Once you find the line containing "Task: Click the Wheelbase value 2330mm" in the data below, copy it and each following line exactly, up to and including the line containing "Image resolution: width=1148", and nothing else.

** DATA SHOWN follows **

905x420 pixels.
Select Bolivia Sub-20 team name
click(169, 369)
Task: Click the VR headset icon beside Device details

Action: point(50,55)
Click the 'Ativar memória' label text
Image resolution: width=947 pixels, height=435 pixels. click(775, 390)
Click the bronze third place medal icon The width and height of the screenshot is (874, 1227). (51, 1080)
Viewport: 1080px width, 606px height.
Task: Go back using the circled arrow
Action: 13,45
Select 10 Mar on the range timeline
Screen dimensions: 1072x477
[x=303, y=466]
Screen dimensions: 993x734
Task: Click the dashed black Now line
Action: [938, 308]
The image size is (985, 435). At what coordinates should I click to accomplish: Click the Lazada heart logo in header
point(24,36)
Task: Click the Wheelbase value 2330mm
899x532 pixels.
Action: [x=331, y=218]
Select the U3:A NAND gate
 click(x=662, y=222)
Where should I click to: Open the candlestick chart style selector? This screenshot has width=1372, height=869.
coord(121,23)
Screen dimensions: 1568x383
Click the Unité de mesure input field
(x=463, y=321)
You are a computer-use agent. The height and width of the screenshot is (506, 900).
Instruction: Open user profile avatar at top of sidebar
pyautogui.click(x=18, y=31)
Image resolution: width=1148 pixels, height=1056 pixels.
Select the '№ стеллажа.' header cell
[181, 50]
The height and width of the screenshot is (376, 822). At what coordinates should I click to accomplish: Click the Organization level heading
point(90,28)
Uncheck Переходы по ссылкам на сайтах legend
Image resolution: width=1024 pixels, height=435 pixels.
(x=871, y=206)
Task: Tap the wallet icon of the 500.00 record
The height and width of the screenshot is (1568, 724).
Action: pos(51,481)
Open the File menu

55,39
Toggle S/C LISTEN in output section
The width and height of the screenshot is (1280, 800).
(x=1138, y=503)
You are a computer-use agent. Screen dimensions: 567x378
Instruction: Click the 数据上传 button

** End of DATA SHOWN **

> [ANSWER TO THIS PROBLEM]:
Task: Click the Wheelbase value 2330mm
899x532 pixels.
Action: [x=331, y=218]
Select the U3:A NAND gate
 click(x=662, y=222)
Where should I click to: Open the candlestick chart style selector? This screenshot has width=1372, height=869.
coord(121,23)
Screen dimensions: 1568x383
Click the Unité de mesure input field
(x=463, y=321)
You are a computer-use agent. The height and width of the screenshot is (506, 900).
Instruction: Open user profile avatar at top of sidebar
pyautogui.click(x=18, y=31)
Image resolution: width=1148 pixels, height=1056 pixels.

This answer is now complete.